El año anterior, se había erigido una construcción que le daría personalidad propia, no solo a la avenida, sino también a toda la Ciudad: El Obelisco.
En diciembre de 1880 se había declarado a la Ciudad de Buenos Aires, capital de la República Argentina. Y un acontecimiento, que en alguna medida sirvió para otorgar esta Ciudad, una definida personalidad, fue la inauguración del Obelisco.
Son los momentos en que todos comprendemos que "no es el tiempo el que pasa, somos nosotros los que pasamos por el tiempo".
Y en lo que hoy es la Plaza de la República, se abría un amplio claro en lo que había sido una densa concentración de casas bajas, de viejos teatros, de famosos cafés. De cafés donde se practicaba la bohemia, esa bohemia que nació aún antes de comenzar el siglo XX.
El primer magistrado, presidió la ceremonia. La Banda Municipal ejecutó el Himno Nacional.
Miles de voces -incluídas las de los chicos de las escuelas- formaban un coro fervoroso. Y las voces de esos chicos tenían una significativa resonancia. Parecían anunciar y saludar a la vez a la gran urbe del futuro.
A las 15.30 en punto se cortaron simbólicamente las cintas y se declararon inaugurados simultáneamente el nuevo tramo del ensanche de la Calle Corrientes y el gran Obelisco.
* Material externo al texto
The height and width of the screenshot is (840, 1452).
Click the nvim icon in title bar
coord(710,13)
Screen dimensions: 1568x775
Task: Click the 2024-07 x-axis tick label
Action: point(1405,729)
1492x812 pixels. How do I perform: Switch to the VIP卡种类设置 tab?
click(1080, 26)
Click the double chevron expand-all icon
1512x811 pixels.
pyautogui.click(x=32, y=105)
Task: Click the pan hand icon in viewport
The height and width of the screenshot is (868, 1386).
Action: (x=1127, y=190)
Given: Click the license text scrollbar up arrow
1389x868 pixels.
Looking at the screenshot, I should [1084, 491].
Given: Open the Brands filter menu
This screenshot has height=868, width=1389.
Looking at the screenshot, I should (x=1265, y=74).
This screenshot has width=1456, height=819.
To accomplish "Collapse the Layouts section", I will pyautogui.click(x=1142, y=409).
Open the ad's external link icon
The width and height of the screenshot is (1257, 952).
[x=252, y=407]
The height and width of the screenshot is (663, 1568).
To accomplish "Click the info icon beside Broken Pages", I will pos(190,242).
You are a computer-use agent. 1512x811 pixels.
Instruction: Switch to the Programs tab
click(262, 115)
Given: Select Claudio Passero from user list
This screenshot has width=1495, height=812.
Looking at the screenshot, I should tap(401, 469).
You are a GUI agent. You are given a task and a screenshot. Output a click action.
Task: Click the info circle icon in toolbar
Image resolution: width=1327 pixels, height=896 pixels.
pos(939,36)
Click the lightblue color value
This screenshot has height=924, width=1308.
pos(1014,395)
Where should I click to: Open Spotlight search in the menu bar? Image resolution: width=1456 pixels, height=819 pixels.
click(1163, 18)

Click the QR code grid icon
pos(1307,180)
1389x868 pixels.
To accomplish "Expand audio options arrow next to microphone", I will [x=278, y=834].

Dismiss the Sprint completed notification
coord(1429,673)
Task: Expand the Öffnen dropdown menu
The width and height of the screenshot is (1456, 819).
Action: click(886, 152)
Pero por encima de este aspecto humorístico -que es lo anecdótico- había algo más profundo. Estaba naciendo para la ciudad de Buenos Aires una nueva etapa, portentosa e infinita. Y dentro de ella ese Obelisco, que con las líneas clásicas con que había sido erigido, sería con el devenir del tiempo, el documento más auténtico de una ciudad con personalidad, grande, fuerte y pujante.
Y -curiosamente- ese día 23 de Mayo de 1936, también se celebraba el cuarto centenario de la Primera Fundación de Buenos Aires, que ratificaba, que aquel lejano día de 1536, con la fundación del Puerto de Santa María del Buen Ayre, comenzaba en las orillas del Plata, un hito civilizador.
Y desde entonces, Buenos Aires con su grandeza, tiende sus brazos a todos los pueblos del mundo. Y lo hace con sentimientos nobles, generosos y fraternales.
Terminada la ceremonia, se apagaron las voces.
El río de seres humanos se alejó despaciosamente como una ola gigantesca que se fue diluyendo hacia los cien barrios porteños. Sus habitantes comprendieron que desde ese día la Gran Aldea, comenzaría su definitivo destino de Gran Ciudad. Muchos quedaron pensando, sin duda, que ya no se apagaría el incesante progreso que fue haciendo de Buenos Aires una de las ciudades más importantes del mundo y verdadero orgullo de todos los argentinos. Porque..."hay llamas que encendidas, no podrán apagarse".